> What to work on
Reproduce the entries. Each one must match the original exactly.

-------- Input records --------

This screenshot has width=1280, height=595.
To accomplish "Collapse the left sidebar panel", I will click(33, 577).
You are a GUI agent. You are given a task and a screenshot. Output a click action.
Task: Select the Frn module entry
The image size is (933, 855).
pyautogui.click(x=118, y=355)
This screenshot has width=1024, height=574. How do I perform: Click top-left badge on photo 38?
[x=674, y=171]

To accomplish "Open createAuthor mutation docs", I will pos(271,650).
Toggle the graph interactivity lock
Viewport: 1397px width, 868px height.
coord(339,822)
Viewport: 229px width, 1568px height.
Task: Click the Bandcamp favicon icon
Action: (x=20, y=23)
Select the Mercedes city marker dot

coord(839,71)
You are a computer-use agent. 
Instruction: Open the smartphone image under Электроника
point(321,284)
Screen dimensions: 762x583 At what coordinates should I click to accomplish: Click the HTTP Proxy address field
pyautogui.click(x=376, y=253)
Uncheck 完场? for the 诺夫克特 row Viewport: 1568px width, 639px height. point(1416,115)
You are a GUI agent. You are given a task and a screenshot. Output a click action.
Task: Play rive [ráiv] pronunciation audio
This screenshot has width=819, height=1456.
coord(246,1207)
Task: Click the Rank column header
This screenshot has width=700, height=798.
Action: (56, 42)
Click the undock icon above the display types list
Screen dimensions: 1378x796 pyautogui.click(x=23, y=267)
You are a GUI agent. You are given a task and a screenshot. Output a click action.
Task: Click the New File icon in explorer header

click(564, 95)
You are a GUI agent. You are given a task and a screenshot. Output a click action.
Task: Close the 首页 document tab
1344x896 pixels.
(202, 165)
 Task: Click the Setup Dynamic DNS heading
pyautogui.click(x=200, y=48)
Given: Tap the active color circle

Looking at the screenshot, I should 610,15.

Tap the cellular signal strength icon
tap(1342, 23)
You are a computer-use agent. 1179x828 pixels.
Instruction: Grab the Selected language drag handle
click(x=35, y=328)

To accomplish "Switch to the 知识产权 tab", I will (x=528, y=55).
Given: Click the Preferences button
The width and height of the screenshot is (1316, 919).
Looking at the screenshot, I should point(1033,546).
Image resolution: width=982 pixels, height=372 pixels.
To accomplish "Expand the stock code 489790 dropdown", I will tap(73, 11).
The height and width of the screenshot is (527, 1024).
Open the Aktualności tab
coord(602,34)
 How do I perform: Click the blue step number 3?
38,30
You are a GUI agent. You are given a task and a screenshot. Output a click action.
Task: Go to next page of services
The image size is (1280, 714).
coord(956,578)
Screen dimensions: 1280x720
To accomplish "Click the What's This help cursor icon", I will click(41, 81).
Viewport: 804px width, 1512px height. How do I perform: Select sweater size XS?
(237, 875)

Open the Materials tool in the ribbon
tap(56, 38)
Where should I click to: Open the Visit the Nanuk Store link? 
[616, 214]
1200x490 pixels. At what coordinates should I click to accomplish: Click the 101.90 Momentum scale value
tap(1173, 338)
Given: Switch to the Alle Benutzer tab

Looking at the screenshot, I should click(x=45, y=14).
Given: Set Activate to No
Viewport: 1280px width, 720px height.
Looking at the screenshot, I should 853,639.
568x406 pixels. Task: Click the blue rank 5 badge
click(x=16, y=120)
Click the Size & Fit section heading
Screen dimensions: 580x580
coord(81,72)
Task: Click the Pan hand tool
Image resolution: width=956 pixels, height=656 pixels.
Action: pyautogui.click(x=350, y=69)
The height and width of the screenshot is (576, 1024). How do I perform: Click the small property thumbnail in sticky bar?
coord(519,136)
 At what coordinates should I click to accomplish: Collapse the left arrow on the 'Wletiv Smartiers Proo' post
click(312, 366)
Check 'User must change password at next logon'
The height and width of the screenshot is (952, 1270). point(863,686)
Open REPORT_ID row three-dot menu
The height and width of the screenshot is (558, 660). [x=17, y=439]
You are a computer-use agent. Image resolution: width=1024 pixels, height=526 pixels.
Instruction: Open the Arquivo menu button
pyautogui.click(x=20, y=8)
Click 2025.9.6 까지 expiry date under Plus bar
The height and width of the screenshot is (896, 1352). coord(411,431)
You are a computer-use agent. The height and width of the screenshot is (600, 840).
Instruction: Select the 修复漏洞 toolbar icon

--------

> Response
This screenshot has width=1280, height=595.
To accomplish "Collapse the left sidebar panel", I will click(33, 577).
You are a GUI agent. You are given a task and a screenshot. Output a click action.
Task: Select the Frn module entry
The image size is (933, 855).
pyautogui.click(x=118, y=355)
This screenshot has width=1024, height=574. How do I perform: Click top-left badge on photo 38?
[x=674, y=171]

To accomplish "Open createAuthor mutation docs", I will pos(271,650).
Toggle the graph interactivity lock
Viewport: 1397px width, 868px height.
coord(339,822)
Viewport: 229px width, 1568px height.
Task: Click the Bandcamp favicon icon
Action: (x=20, y=23)
Select the Mercedes city marker dot

coord(839,71)
You are a computer-use agent. 
Instruction: Open the smartphone image under Электроника
point(321,284)
Screen dimensions: 762x583 At what coordinates should I click to accomplish: Click the HTTP Proxy address field
pyautogui.click(x=376, y=253)
Uncheck 完场? for the 诺夫克特 row Viewport: 1568px width, 639px height. point(1416,115)
You are a GUI agent. You are given a task and a screenshot. Output a click action.
Task: Play rive [ráiv] pronunciation audio
This screenshot has width=819, height=1456.
coord(246,1207)
Task: Click the Rank column header
This screenshot has width=700, height=798.
Action: (56, 42)
Click the undock icon above the display types list
Screen dimensions: 1378x796 pyautogui.click(x=23, y=267)
You are a GUI agent. You are given a task and a screenshot. Output a click action.
Task: Click the New File icon in explorer header

click(564, 95)
You are a GUI agent. You are given a task and a screenshot. Output a click action.
Task: Close the 首页 document tab
1344x896 pixels.
(202, 165)
 Task: Click the Setup Dynamic DNS heading
pyautogui.click(x=200, y=48)
Given: Tap the active color circle

Looking at the screenshot, I should 610,15.

Tap the cellular signal strength icon
tap(1342, 23)
You are a computer-use agent. 1179x828 pixels.
Instruction: Grab the Selected language drag handle
click(x=35, y=328)

To accomplish "Switch to the 知识产权 tab", I will (x=528, y=55).
Given: Click the Preferences button
The width and height of the screenshot is (1316, 919).
Looking at the screenshot, I should point(1033,546).
Image resolution: width=982 pixels, height=372 pixels.
To accomplish "Expand the stock code 489790 dropdown", I will tap(73, 11).
The height and width of the screenshot is (527, 1024).
Open the Aktualności tab
coord(602,34)
 How do I perform: Click the blue step number 3?
38,30
You are a GUI agent. You are given a task and a screenshot. Output a click action.
Task: Go to next page of services
The image size is (1280, 714).
coord(956,578)
Screen dimensions: 1280x720
To accomplish "Click the What's This help cursor icon", I will click(41, 81).
Viewport: 804px width, 1512px height. How do I perform: Select sweater size XS?
(237, 875)

Open the Materials tool in the ribbon
tap(56, 38)
Where should I click to: Open the Visit the Nanuk Store link? 
[616, 214]
1200x490 pixels. At what coordinates should I click to accomplish: Click the 101.90 Momentum scale value
tap(1173, 338)
Given: Switch to the Alle Benutzer tab

Looking at the screenshot, I should click(x=45, y=14).
Given: Set Activate to No
Viewport: 1280px width, 720px height.
Looking at the screenshot, I should 853,639.
568x406 pixels. Task: Click the blue rank 5 badge
click(x=16, y=120)
Click the Size & Fit section heading
Screen dimensions: 580x580
coord(81,72)
Task: Click the Pan hand tool
Image resolution: width=956 pixels, height=656 pixels.
Action: pyautogui.click(x=350, y=69)
The height and width of the screenshot is (576, 1024). How do I perform: Click the small property thumbnail in sticky bar?
coord(519,136)
 At what coordinates should I click to accomplish: Collapse the left arrow on the 'Wletiv Smartiers Proo' post
click(312, 366)
Check 'User must change password at next logon'
The height and width of the screenshot is (952, 1270). point(863,686)
Open REPORT_ID row three-dot menu
The height and width of the screenshot is (558, 660). [x=17, y=439]
You are a computer-use agent. Image resolution: width=1024 pixels, height=526 pixels.
Instruction: Open the Arquivo menu button
pyautogui.click(x=20, y=8)
Click 2025.9.6 까지 expiry date under Plus bar
The height and width of the screenshot is (896, 1352). coord(411,431)
You are a computer-use agent. The height and width of the screenshot is (600, 840).
Instruction: Select the 修复漏洞 toolbar icon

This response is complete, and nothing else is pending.